NSW Introduces Police Powers To Search People With Drug Dealing Convictions Without A Warrant
Legal experts say the changes lack "sufficient oversight to ensure it operates fairly".
Legal experts have expressed concern over new powers that would let NSW police intercept any person with a drug-dealing conviction in the last 10 years without needing a warrant.
The Drug Supply Prohibition Order scheme was launched on Monday in Bankstown, Dubbo, Hunter Valley, and Coffs Harbour, with plans to expand the rollout during its two-year pilot, according to the ABC. Police in these areas will now be able to stop someone on the street, or search their property or vehicle, if they suspect involvement in a drug-related crime.
“In practice, this means that even if a person had been convicted of a drug offence over nine years ago, had sought treatment, and were no longer involved in drugs — police could still seek an order to subject that person to unlimited stops and searches,” explained Samantha Lee, a senior solicitor at Sydney’s Redfern Legal Centre.
She told Junkee that without review and oversight, orders like these can see unlawful searches take place. “Whenever additional police powers are introduced, there must be a focus on what police powers already exist, and whether the new police powers are justified,” she said.
“All too often we see through our casework that new or expanded police powers tend to be used to disproportionately target people already vulnerable to over-policing such as First Nations people, youth, and people experiencing financial disadvantage.”
NSW Law Society president Joanne van der Plaat told the national broadcaster that the scheme would do “little to solve the problem”, and that it “lacks sufficient oversight to ensure it operates fairly”.
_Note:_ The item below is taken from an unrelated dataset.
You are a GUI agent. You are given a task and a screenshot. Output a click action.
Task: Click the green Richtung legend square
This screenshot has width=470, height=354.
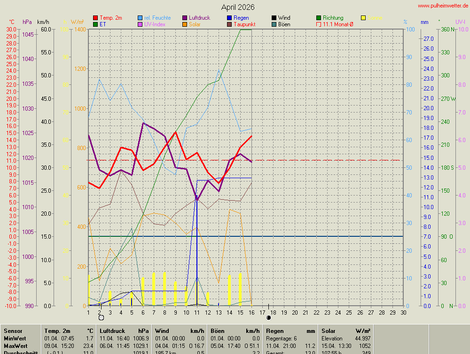point(319,18)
The legislation, first introduced in November 2020, will also be used by the special operation tasked to tackle a spike in gangland crime in the state.
“This is not just for young people who’ve had one conviction. These are people convicted … who are actively involved in their community supplying drugs,” said Assistant Police Commissioner Mick Fitzgerald after the announcement. However, the outcomes, and whether or not that is actually honoured, will only be subject to review in 2024.
Lee said Redfern Legal Centre’s police accountability practice provides free and confidential legal advice on police powers matters and police complaints to people living in NSW. Other services that can provide free legal advice on matters involving NSW Police include: Aboriginal Legal Service (NSW/ACT), Public Interest Advocacy Centre, and Legal Aid NSW.